Dans la paix comme dans la guerre,
Guillermo Cabrera Infante
Traduit de l'espagnol (Cuba) par Robert Marrast.
Gallimard, coll. " L'Etrangère ", 240 p.

Romancier féru de jazz et de culture populaire, scénariste et critique de cinéma, l'auteur de l'inoubliable Trois Tristes Tigres (Gallimard, coll. " L'imaginaire ") vit depuis plus de trente ans en exil à Londres. Ses livres, toujours interdits par Fidel Castro, s'échangent au prix de l'or au marché noir cubain. Alors que le prestigieux prix Cervantes vient de couronner à juste titre une oeuvre incomparable, on réédite en français son premier livre, Dans la paix comme dans la guerre. Cabrera Infante n'avait pas trente ans lorsqu'il publia ce recueilde nouvelles. Cependant, l'appellation d'oeuvre de jeunesse convient mal à ces pages où l'on découvre un conteur en pleine possession de ses moyens, explorant de fond en comble toutes les ressources de l'écriture.

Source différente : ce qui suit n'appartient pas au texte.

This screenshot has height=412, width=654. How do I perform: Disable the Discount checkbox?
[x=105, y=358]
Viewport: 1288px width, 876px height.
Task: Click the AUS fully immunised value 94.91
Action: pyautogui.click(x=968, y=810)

Alternant récits de fiction et vignettes inspirées de faits réels, le livre soumet son lecteur au régime de la douche écossaise. D'un côté; les nouvelles racontent la vie à la Havane à la veille de la Révolution, explorent les thèmes de l'amour et de la mort en scrutant les dimensions secrètes de l'existence, sans renoncer à la part de jeu qu'implique la littérature (ami de Borges et grand admirateur de Lewis Carrol, Cabrera Infante est d'abord un gourmand de mots). De l'autre, les vignettes, comptes rendus percutants des violences policières quotidiennement perpétrées sous la dictature de Battista, relatées avec la sécheresse clinique d'un rapport, rappellent le fond de terreur sur lequel un peuple s'entêtait à vivre en manifestant, même dans la pauvreté la plus noire; une liberté d'esprit et un sens de la dérision également exemplaires. Saisissant contraste, qui fait la force du livre.